Category Archives: Recommended

Recommended: beanumber repository

This is the github repository of Ben Baumer. He is one of the co-authors of “Modern Data Science with R” and the data and code from that book is available here. He also provides code and data for OpenWAR, an open source method for calculating a baseball statistic, Wins Above Replacement. Finally, there is an R library for extracting, transforming, and loading “medium” sized datasets into SQL. Medium here means multi-gigabyte sized files. Related to this are a couple of “medium” sized data sets from the Internet Movie Database and from the NYC CitiBike dataset. Continue reading

Recommended: When the revolution came for Amy Cuddy

This is one of the best articles I have ever read in the popular press about the complexities of the research process.
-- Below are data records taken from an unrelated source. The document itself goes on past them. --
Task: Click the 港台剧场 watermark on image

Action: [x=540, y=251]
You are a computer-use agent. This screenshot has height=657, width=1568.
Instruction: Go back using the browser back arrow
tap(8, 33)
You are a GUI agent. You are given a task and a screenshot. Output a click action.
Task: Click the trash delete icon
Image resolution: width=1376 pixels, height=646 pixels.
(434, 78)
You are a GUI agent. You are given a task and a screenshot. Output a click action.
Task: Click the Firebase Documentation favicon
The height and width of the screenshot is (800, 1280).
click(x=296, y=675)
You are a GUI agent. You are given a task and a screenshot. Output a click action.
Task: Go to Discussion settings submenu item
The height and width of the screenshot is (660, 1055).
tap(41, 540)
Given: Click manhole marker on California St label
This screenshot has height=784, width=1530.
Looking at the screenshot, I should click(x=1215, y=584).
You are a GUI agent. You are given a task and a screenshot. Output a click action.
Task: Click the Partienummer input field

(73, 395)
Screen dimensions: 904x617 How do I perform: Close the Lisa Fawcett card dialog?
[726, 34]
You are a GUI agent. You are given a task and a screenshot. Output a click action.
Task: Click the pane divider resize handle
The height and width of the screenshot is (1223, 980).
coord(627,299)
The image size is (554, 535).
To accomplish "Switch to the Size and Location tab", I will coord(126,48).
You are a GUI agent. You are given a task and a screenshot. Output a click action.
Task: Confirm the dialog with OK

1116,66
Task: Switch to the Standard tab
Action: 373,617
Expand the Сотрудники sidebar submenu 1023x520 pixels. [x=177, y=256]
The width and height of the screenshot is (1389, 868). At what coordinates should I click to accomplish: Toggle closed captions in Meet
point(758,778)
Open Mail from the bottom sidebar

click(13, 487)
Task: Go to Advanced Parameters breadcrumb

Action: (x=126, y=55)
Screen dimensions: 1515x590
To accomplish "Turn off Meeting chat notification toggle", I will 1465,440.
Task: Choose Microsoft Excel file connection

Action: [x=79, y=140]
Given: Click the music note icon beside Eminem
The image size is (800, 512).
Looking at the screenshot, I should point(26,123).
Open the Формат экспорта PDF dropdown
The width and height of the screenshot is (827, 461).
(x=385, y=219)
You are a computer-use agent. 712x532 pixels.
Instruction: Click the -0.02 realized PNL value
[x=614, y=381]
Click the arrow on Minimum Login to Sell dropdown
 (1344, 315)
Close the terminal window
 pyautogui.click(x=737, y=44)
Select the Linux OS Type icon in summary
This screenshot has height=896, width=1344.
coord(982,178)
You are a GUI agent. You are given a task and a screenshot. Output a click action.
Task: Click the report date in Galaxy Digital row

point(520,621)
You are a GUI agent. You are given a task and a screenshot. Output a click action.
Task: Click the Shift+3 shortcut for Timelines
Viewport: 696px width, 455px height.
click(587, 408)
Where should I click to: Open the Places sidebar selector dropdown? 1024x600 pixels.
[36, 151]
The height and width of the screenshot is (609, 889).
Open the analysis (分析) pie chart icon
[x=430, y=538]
This article by Susan Dominus covers some high profile research by Amy Cuddy. She and two co-authors found that your body language not only influences how others view you, but it influences how you view yourself. Striking a “power pose” meaning something like a “legs astride or feet up on a desk” can improve your sense of power and control and these subjective feelings are matched by physiological changes, Your testosterone goes up and your cortisol goes down. Both of these, apparently, are good things.

The research team publishes these findings in Psychological Science, a prominent journal in this field. The article receives a lot of press coverage. Dr. Cuddy becomes the public face of this research, most notably by garnering an invitation to give a TED talk and does a bang-up job. Her talk becomes the second most viewed TED talk of all time.

But there’s a problem. The results of the Psychological Science publication do not get replicated. One of the other two authors expresses doubt about the original research findings. Another research team reviews the data analysis and labels the work “p-hacking”.

It turns out that there is a movement in the research world to critically examine existing research findings and to see if the data truly supports the conclusions that have been made. Are the people leading this movement noble warriors for truth or are they shameless bullies who tear down peer-reviewed research in non-peer-reviewed blogs.

I vote for “noble warriors” but read the article and decide for yourself what you think. It’s a complicated area and every perspective has more than one side to it.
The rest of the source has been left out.